:: Records for the task ::
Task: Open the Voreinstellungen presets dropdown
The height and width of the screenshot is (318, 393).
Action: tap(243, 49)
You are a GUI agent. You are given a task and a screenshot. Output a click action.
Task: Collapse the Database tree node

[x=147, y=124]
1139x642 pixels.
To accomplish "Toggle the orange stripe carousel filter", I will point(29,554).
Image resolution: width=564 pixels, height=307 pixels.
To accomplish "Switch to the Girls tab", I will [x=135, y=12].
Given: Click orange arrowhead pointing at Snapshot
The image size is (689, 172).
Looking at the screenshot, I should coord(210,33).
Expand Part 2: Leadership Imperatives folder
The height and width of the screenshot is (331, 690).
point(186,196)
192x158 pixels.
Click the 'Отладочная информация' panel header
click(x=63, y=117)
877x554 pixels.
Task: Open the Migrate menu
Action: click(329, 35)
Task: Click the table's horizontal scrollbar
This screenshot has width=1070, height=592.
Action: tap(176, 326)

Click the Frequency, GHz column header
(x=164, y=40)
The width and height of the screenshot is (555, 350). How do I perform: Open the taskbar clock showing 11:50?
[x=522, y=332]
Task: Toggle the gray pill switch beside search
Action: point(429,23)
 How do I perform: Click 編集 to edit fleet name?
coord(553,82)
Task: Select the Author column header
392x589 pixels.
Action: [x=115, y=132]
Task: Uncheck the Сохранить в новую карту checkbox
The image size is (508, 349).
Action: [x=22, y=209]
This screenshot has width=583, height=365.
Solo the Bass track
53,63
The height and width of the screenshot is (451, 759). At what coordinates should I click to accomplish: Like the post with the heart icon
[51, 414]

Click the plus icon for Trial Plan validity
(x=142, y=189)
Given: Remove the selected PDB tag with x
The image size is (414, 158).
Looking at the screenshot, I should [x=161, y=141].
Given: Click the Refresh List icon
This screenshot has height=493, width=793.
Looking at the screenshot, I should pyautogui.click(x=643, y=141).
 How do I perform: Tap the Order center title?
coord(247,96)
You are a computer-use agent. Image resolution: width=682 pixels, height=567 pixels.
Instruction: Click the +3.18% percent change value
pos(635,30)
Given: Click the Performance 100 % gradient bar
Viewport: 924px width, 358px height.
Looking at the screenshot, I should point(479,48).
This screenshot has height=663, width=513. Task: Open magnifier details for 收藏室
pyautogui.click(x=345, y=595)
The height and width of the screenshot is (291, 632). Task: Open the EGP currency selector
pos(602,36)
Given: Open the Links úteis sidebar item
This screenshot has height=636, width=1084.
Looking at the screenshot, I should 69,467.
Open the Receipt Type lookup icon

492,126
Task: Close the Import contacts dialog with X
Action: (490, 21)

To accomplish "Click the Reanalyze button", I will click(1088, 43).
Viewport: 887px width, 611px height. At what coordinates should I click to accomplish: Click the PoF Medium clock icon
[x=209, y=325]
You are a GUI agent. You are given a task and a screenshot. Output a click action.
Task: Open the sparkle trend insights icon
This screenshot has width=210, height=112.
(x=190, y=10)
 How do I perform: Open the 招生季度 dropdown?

:: Your objective ::
In the records above, find each line that holds the word "dropdown"; copy all such lines.

:: The answer ::
Task: Open the Voreinstellungen presets dropdown
 How do I perform: Open the 招生季度 dropdown?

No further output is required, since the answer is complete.